Ten years ago, at the dawn of the 21st century, it seemed like the economic trajectory of the world was a foregone conclusion: central banks would consolidate into regional monetary unions and regional markets, forming economic blocks similar to Orwell’s Eurasia, Oceania and Eastasia. Meanwhile, the biggest commercial banks would buy up the smaller ones until a tiny cartel of international financial institutions provided virtually all the world’s banking services.
The centuries-old economic institutions told the public that monetary consolidation was enabling us to raise the standard of living, improve public health outcomes, and build wealth for all. They assured the public that a global government, monetary system and single market weren’t being secretly planned within the halls of power, but if those entities did somehow emerge, all the better. The same people running current monetary monopolies would surely be running the next generation of even-more-powerful ones. The cynics who claimed this monetary monopoly would lead to further cronyism, stagflation, unemployment and income inequality were dismissed as conspiracy theorists with no capacity to provide alternative solutions. The public seemed content enough with this status quo. Even as the financial crisis of 2008 began to unfold, there still wasn’t much visible public opposition to the emergence of a comprehensive monetary monopoly being established to operate the globalized economy.

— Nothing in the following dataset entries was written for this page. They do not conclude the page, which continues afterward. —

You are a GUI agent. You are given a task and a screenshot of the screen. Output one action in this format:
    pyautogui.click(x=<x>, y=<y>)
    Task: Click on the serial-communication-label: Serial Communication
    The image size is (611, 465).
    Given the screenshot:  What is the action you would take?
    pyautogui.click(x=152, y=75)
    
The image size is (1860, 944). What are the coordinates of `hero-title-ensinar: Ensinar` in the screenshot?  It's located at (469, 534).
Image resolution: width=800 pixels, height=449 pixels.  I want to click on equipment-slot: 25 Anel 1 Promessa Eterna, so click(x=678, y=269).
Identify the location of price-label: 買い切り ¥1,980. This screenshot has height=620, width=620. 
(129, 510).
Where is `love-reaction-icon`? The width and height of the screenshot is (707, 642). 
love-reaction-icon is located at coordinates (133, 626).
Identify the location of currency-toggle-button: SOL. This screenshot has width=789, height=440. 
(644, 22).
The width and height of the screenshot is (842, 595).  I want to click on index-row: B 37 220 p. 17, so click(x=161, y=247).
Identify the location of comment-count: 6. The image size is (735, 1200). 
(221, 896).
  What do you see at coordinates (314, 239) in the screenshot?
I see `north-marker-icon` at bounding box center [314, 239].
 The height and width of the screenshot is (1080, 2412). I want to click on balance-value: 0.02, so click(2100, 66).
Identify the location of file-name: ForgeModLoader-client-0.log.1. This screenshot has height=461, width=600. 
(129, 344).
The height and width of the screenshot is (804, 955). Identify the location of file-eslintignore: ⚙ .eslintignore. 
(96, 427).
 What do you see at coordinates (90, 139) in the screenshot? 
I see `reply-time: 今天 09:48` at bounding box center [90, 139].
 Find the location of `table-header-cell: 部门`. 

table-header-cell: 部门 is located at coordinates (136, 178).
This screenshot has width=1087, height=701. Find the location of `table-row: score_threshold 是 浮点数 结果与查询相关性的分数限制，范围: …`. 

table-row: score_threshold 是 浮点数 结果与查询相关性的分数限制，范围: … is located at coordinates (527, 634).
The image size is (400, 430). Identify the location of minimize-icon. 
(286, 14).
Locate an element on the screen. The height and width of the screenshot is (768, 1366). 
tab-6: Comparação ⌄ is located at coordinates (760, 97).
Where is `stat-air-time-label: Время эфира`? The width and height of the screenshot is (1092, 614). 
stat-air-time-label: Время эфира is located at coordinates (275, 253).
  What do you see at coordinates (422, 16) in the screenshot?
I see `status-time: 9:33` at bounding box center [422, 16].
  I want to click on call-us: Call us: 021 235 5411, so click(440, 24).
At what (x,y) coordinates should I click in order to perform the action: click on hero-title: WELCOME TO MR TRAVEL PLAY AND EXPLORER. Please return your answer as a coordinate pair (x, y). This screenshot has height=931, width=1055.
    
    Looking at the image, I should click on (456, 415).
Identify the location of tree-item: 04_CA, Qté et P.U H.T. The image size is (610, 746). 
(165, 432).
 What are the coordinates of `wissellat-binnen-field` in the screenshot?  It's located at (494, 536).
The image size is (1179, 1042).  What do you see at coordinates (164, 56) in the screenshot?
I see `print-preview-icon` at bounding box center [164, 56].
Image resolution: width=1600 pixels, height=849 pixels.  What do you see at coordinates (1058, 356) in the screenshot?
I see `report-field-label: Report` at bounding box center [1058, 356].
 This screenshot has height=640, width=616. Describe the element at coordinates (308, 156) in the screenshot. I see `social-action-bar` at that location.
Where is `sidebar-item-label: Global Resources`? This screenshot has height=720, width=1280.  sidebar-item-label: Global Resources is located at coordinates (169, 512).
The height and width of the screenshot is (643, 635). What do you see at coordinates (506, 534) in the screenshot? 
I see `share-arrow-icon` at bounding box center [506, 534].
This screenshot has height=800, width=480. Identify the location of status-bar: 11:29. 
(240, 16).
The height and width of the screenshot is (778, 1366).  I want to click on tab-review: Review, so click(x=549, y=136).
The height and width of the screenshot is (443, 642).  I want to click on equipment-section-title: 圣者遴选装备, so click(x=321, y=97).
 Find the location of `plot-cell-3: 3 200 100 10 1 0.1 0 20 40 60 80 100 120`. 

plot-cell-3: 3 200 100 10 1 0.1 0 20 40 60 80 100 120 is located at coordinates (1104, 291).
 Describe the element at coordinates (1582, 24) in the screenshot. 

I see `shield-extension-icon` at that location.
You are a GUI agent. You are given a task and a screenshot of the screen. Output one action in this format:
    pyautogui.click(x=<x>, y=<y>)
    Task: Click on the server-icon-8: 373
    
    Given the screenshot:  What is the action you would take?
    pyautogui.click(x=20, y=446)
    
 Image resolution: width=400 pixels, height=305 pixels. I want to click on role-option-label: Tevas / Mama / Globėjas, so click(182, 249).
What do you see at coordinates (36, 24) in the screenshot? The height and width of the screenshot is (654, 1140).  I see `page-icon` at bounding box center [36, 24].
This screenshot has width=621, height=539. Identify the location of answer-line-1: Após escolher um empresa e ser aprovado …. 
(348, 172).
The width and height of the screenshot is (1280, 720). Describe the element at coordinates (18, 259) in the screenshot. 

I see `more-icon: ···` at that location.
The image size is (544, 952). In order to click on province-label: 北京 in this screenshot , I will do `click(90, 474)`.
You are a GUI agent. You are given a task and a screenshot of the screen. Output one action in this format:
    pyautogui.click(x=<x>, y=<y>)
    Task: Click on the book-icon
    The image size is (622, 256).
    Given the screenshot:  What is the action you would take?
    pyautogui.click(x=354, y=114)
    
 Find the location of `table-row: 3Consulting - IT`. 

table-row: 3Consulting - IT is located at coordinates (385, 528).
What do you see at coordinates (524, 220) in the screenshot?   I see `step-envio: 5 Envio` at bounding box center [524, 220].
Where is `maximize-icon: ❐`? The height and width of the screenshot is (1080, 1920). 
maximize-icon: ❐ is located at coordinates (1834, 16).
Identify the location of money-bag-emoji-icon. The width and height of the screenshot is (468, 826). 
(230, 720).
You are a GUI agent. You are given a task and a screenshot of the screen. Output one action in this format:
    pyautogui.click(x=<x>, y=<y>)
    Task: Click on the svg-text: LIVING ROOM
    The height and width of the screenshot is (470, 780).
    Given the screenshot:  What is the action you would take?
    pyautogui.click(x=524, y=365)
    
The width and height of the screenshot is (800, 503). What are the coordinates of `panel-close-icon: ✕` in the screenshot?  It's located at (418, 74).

Then, in 2009, something unexpected happened. A new, open-source digital cash system mysteriously appeared on the web. It was called Bitcoin. As people became familiar with its peer to peer architecture and cryptographic properties, they began to realize that a new and very different monetary future was possible. Instead of a top-down, global economic monoculture monopoly run by central and commercial bankers, it became possible to imagine a diverse multiplicity of networked, peer-to-peer financial systems controlled autonomously from the bottom up. For the first time in most people’s lives, a money system that didn’t rely on a nation-state, and its monopoly on violence, became plausible. That vision wasn’t a primitivist one requiring people to go “back to the land” or use gold for money, but a modern one that relied on accessible, open source and highly-sophisticated financial technologies. Bitcoin, and the underlying blockchain database technology that it introduced to the world, created a new hope.